See, for years I've kept a standard-issue swiss army knife in the backpack that I carry with me on all my trips, whether automobile or airplane-based. With the new regulations after 9.11, I of course would remove the knife from my bag before leaving for any trip that involved airports; I did that for the Colorado trip in May, and then put the knife back in the bag for my trip down to North Carolina in June. I really thought I had taken it out again before heading to the airport to go down to Birmingham a couple of weeks ago; in fact, I was so sure that I thought about it and then didn't even doublecheck because I had a very distinct memory of taking it out of my bag.

So I went through all the normal security checks—the x-ray machine, the metal detector—without trying to do anything to conceal the knife in the outer pocket of my backpack, and no one caught it. What's even worse is that, because I had to make a last minute change to my travel plans that involved me buying a one-way ticket to Atlanta online the day before the flight, I was singled out to have a more thorough going over by a TSA officer. He spent quite a bit of time convincing himself that the metal clasp on my khakis wasn't a deadly weapon, but even though he spent a couple of minutes rifling through my bags, he didn't find the knife.

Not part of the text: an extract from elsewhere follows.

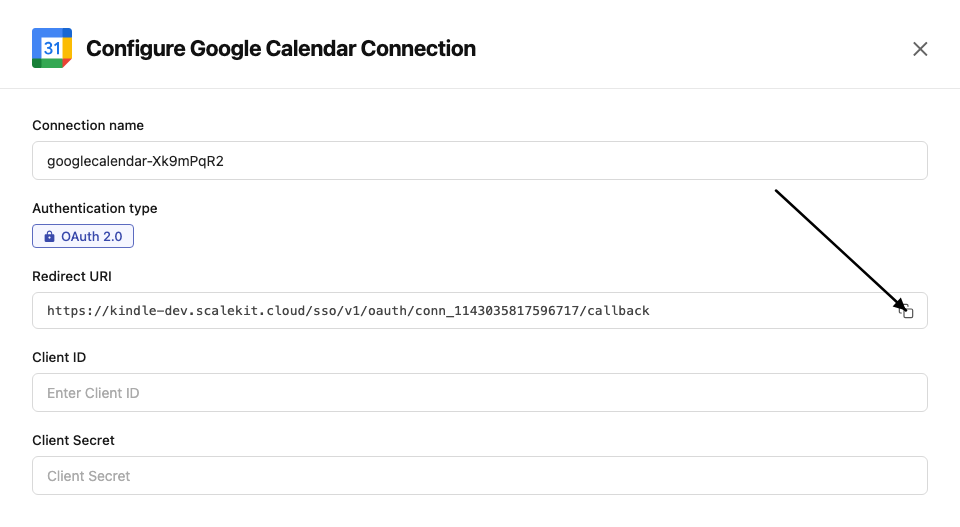Click the Google Calendar logo icon
The height and width of the screenshot is (527, 960).
coord(52,48)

I found it after I arrived in Birmingham when I was digging through that pocket looking for something else, and I was a little shocked; when they first instituted the new security procedures, I was afraid that they were going to balk at the safety pins and thumbtacks that I always have in my bag, and I knew that if I accidentally my knife in there, the best I could hope for is that they would simply confiscate it and not make me miss my flight my interrogating me for hours. And I would never intentionally violate that law, so of course I had Regan mail it back to me rather than risk running it past security on my return trip (you'd think that if the security in Dulles, the international airport in the DC area, missed it, then the security in Birmingham would miss it, too, but knowing my luck, they would have spotted it and taken me in the back room for a long talk).

It's not a very big knife, and it would be pretty difficult to cause someone real injury with it, but I guess it's just as lethal as the boxcutters that the 9.11 terrorists supposedly used. It's obvious that, despite all the administration's claims that security is tight and airports are safer now, it's just not true; I wasn't even trying to sneak anything onto the plane, so I'm sure that if I had wanted to I could have brought something even more lethal on board with me (and I'm not even going to get into the problems like restaurants past the screening area that let patrons use metal utensils that could be easily stolen and snuck on board). Don't you feel safer now?